[JOB]
In the listing below, change every "GUI agent" to "interface agent" and reproduce the lines with nothing else altered.
## START EXCERPTED RECORDS
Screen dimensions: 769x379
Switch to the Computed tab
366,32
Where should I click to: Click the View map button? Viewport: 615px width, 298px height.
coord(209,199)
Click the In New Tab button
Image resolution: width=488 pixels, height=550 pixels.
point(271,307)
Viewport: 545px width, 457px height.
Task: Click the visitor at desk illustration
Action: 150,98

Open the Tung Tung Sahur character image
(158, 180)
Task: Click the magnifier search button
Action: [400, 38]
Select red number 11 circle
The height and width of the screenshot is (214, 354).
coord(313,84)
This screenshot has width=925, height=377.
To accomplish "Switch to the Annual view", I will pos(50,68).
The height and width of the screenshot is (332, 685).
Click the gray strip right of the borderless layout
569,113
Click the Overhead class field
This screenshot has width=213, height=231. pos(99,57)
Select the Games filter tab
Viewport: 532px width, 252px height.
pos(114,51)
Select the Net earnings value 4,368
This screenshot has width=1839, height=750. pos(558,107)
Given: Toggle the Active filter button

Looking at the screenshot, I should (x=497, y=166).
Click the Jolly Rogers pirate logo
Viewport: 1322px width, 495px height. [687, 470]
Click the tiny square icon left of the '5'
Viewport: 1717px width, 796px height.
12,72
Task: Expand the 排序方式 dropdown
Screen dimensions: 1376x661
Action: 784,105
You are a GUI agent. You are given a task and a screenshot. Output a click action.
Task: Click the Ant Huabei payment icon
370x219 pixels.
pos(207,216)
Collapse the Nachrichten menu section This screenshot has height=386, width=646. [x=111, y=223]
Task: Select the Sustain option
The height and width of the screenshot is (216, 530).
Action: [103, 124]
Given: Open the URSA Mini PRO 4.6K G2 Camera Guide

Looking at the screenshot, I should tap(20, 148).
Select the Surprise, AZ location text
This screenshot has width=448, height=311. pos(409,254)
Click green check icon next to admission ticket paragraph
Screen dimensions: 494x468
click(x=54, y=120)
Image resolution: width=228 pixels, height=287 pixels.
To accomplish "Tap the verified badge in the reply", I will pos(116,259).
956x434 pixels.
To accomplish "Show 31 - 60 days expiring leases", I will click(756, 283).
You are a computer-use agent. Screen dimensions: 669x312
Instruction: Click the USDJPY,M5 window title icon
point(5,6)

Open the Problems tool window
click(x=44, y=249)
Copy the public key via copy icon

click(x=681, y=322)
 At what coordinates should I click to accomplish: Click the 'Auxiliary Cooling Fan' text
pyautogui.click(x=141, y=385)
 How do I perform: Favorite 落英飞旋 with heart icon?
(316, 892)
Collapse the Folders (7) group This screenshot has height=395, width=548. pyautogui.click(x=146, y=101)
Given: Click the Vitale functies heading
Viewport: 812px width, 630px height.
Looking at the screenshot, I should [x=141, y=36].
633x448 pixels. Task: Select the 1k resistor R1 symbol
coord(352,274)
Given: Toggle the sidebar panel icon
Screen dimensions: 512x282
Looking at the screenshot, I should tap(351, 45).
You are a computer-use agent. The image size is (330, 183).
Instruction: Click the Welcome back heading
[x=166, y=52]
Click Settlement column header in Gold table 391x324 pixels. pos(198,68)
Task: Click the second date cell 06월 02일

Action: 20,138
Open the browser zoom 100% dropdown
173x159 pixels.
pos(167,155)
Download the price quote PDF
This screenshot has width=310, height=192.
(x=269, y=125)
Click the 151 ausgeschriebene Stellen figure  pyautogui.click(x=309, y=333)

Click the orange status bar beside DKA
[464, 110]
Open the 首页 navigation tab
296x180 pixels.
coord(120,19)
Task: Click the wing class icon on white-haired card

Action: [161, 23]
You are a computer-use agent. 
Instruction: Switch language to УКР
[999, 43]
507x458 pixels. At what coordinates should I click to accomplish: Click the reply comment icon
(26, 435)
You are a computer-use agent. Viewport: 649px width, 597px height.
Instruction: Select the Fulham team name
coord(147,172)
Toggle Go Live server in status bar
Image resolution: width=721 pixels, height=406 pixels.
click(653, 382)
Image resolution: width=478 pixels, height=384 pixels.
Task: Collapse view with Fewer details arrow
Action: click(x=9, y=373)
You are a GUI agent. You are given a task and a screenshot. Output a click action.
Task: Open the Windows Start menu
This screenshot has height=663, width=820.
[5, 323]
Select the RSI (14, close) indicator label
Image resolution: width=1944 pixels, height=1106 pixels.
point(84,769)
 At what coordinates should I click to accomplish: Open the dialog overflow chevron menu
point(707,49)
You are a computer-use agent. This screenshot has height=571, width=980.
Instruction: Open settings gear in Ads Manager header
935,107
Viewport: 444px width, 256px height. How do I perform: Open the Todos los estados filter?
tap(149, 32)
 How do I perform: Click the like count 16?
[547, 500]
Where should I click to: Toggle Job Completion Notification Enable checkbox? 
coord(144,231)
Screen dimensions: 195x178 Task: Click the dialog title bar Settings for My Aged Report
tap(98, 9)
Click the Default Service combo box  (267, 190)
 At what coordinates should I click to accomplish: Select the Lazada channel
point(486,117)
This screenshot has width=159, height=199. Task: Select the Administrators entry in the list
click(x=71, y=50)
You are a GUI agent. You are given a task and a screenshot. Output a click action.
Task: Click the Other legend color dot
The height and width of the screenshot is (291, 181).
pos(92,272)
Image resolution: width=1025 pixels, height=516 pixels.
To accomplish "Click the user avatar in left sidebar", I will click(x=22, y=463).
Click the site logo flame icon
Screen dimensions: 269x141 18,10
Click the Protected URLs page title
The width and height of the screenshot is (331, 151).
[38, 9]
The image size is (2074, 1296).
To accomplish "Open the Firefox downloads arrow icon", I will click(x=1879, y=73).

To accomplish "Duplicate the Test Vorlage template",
## END EXCERPTED RECORDS
[TASK ANSWER]
Screen dimensions: 769x379
Switch to the Computed tab
366,32
Where should I click to: Click the View map button? Viewport: 615px width, 298px height.
coord(209,199)
Click the In New Tab button
Image resolution: width=488 pixels, height=550 pixels.
point(271,307)
Viewport: 545px width, 457px height.
Task: Click the visitor at desk illustration
Action: 150,98

Open the Tung Tung Sahur character image
(158, 180)
Task: Click the magnifier search button
Action: [400, 38]
Select red number 11 circle
The height and width of the screenshot is (214, 354).
coord(313,84)
This screenshot has width=925, height=377.
To accomplish "Switch to the Annual view", I will pos(50,68).
The height and width of the screenshot is (332, 685).
Click the gray strip right of the borderless layout
569,113
Click the Overhead class field
This screenshot has width=213, height=231. pos(99,57)
Select the Games filter tab
Viewport: 532px width, 252px height.
pos(114,51)
Select the Net earnings value 4,368
This screenshot has width=1839, height=750. pos(558,107)
Given: Toggle the Active filter button

Looking at the screenshot, I should (x=497, y=166).
Click the Jolly Rogers pirate logo
Viewport: 1322px width, 495px height. [687, 470]
Click the tiny square icon left of the '5'
Viewport: 1717px width, 796px height.
12,72
Task: Expand the 排序方式 dropdown
Screen dimensions: 1376x661
Action: 784,105
You are a interface agent. You are given a task and a screenshot. Output a click action.
Task: Click the Ant Huabei payment icon
370x219 pixels.
pos(207,216)
Collapse the Nachrichten menu section This screenshot has height=386, width=646. [x=111, y=223]
Task: Select the Sustain option
The height and width of the screenshot is (216, 530).
Action: [103, 124]
Given: Open the URSA Mini PRO 4.6K G2 Camera Guide

Looking at the screenshot, I should tap(20, 148).
Select the Surprise, AZ location text
This screenshot has width=448, height=311. pos(409,254)
Click green check icon next to admission ticket paragraph
Screen dimensions: 494x468
click(x=54, y=120)
Image resolution: width=228 pixels, height=287 pixels.
To accomplish "Tap the verified badge in the reply", I will pos(116,259).
956x434 pixels.
To accomplish "Show 31 - 60 days expiring leases", I will click(756, 283).
You are a computer-use agent. Screen dimensions: 669x312
Instruction: Click the USDJPY,M5 window title icon
point(5,6)

Open the Problems tool window
click(x=44, y=249)
Copy the public key via copy icon

click(x=681, y=322)
 At what coordinates should I click to accomplish: Click the 'Auxiliary Cooling Fan' text
pyautogui.click(x=141, y=385)
 How do I perform: Favorite 落英飞旋 with heart icon?
(316, 892)
Collapse the Folders (7) group This screenshot has height=395, width=548. pyautogui.click(x=146, y=101)
Given: Click the Vitale functies heading
Viewport: 812px width, 630px height.
Looking at the screenshot, I should [x=141, y=36].
633x448 pixels. Task: Select the 1k resistor R1 symbol
coord(352,274)
Given: Toggle the sidebar panel icon
Screen dimensions: 512x282
Looking at the screenshot, I should tap(351, 45).
You are a computer-use agent. The image size is (330, 183).
Instruction: Click the Welcome back heading
[x=166, y=52]
Click Settlement column header in Gold table 391x324 pixels. pos(198,68)
Task: Click the second date cell 06월 02일

Action: 20,138
Open the browser zoom 100% dropdown
173x159 pixels.
pos(167,155)
Download the price quote PDF
This screenshot has width=310, height=192.
(x=269, y=125)
Click the 151 ausgeschriebene Stellen figure  pyautogui.click(x=309, y=333)

Click the orange status bar beside DKA
[464, 110]
Open the 首页 navigation tab
296x180 pixels.
coord(120,19)
Task: Click the wing class icon on white-haired card

Action: [161, 23]
You are a computer-use agent. 
Instruction: Switch language to УКР
[999, 43]
507x458 pixels. At what coordinates should I click to accomplish: Click the reply comment icon
(26, 435)
You are a computer-use agent. Viewport: 649px width, 597px height.
Instruction: Select the Fulham team name
coord(147,172)
Toggle Go Live server in status bar
Image resolution: width=721 pixels, height=406 pixels.
click(653, 382)
Image resolution: width=478 pixels, height=384 pixels.
Task: Collapse view with Fewer details arrow
Action: click(x=9, y=373)
You are a interface agent. You are given a task and a screenshot. Output a click action.
Task: Open the Windows Start menu
This screenshot has height=663, width=820.
[5, 323]
Select the RSI (14, close) indicator label
Image resolution: width=1944 pixels, height=1106 pixels.
point(84,769)
 At what coordinates should I click to accomplish: Open the dialog overflow chevron menu
point(707,49)
You are a computer-use agent. This screenshot has height=571, width=980.
Instruction: Open settings gear in Ads Manager header
935,107
Viewport: 444px width, 256px height. How do I perform: Open the Todos los estados filter?
tap(149, 32)
 How do I perform: Click the like count 16?
[547, 500]
Where should I click to: Toggle Job Completion Notification Enable checkbox? 
coord(144,231)
Screen dimensions: 195x178 Task: Click the dialog title bar Settings for My Aged Report
tap(98, 9)
Click the Default Service combo box  (267, 190)
 At what coordinates should I click to accomplish: Select the Lazada channel
point(486,117)
This screenshot has width=159, height=199. Task: Select the Administrators entry in the list
click(x=71, y=50)
You are a interface agent. You are given a task and a screenshot. Output a click action.
Task: Click the Other legend color dot
The height and width of the screenshot is (291, 181).
pos(92,272)
Image resolution: width=1025 pixels, height=516 pixels.
To accomplish "Click the user avatar in left sidebar", I will click(x=22, y=463).
Click the site logo flame icon
Screen dimensions: 269x141 18,10
Click the Protected URLs page title
The width and height of the screenshot is (331, 151).
[38, 9]
The image size is (2074, 1296).
To accomplish "Open the Firefox downloads arrow icon", I will click(x=1879, y=73).

To accomplish "Duplicate the Test Vorlage template",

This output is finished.